**EXCERPT:**

Mike Huckabee called the Friday shootings at a Planned Parenthood clinic in Colorado an act of “domestic terrorism.”
The former Arkansas governor and Republican presidential contender who’s known for his social conservatism admonished the alleged shooter in an interview with CNN’s Brianna Keilar Sunday on “State of the Union.”
“What he did is domestic terrorism, and what he did is absolutely abominable, especially to us in the pro-life movement, because there’s nothing about any of us that would condone or in any way look the other way on something like this,” Huckabee said.
He contrasted anti-abortion activists’ response to the shooting with Secretary of State John Kerry’s comment that the Charlie Hebdo attacks in Paris had a “rationale” that could be understood, while the recent killings there do not.

**DATA BELOW:**
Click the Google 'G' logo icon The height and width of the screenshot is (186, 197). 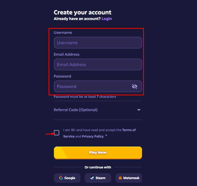click(x=61, y=178)
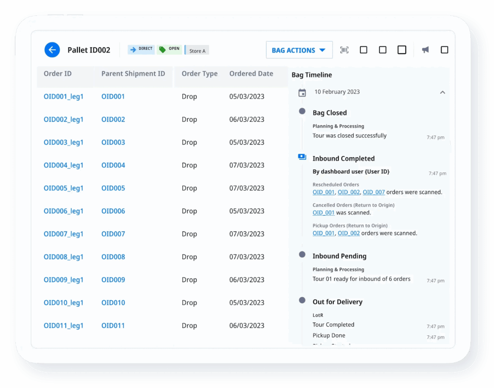Image resolution: width=494 pixels, height=388 pixels.
Task: Click the blue Inbound Completed timeline icon
Action: [302, 157]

**EXERCISE TASKS:**
#1 Name every person the article on Huckabee's remarks mentions by name.
#2 Reproduce the article on Huckabee's remarks from "The former Arkansas" down to "there do not.".
#3 Write what comes next in the article on Huckabee's remarks, picking up after its final sentence.
The listing is separate from the article on Huckabee's remarks.

**PER-TASK OUTPUTS:**
#1 Mike Huckabee, Brianna Keilar, John Kerry

#2
The former Arkansas governor and Republican presidential contender who’s known for his social conservatism admonished the alleged shooter in an interview with CNN’s Brianna Keilar Sunday on “State of the Union.”
“What he did is domestic terrorism, and what he did is absolutely abominable, especially to us in the pro-life movement, because there’s nothing about any of us that would condone or in any way look the other way on something like this,” Huckabee said.
He contrasted anti-abortion activists’ response to the shooting with Secretary of State John Kerry’s comment that the Charlie Hebdo attacks in Paris had a “rationale” that could be understood, while the recent killings there do not.

#3
“We’re not going to have the kind of language that you heard from John Kerry where he talked about legitimizing or rationalizing terrorist actions,” Huckabee said. “There’s no legitimizing, there’s no rationalizing. It was mass murder. It was absolutely unfathomable. And there’s no excuse for killing other people, whether it’s happening inside the Planned Parenthood headquarters, inside their clinics where many millions of babies die, or whether it’s people attacking Planned Parenthood.”
In the interview, Huckabee also took shots at President Barack Obama over the tone of his remarks about ISIS and the acceptance of Syrian refugees into the United States in the wake of the Paris attacks.
“This President has shown considerable more intensity of anger toward Republicans than he has toward ISIS,” Huckabee said.
“I mean I remember those press conferences — the one in Manila and the one in Turkey prior to that — where you could see the visible, visceral anger this President had as he spoke about Republicans. And he was so frustrated that there was not just a universal acceptance of his point of view about relocation of refugees, calling people who disagreed with him as un-American,” Huckabee said.
“It was harsh. And I just want him to show the same kind of anger directed toward the ISIS terrorists, and frankly, all the radical Islamists, that we saw from the French President (Francois) Hollande,” he said. “That’s what we all need to do — the family of civilized nations needs to get together and we need to destroy them once and for all.”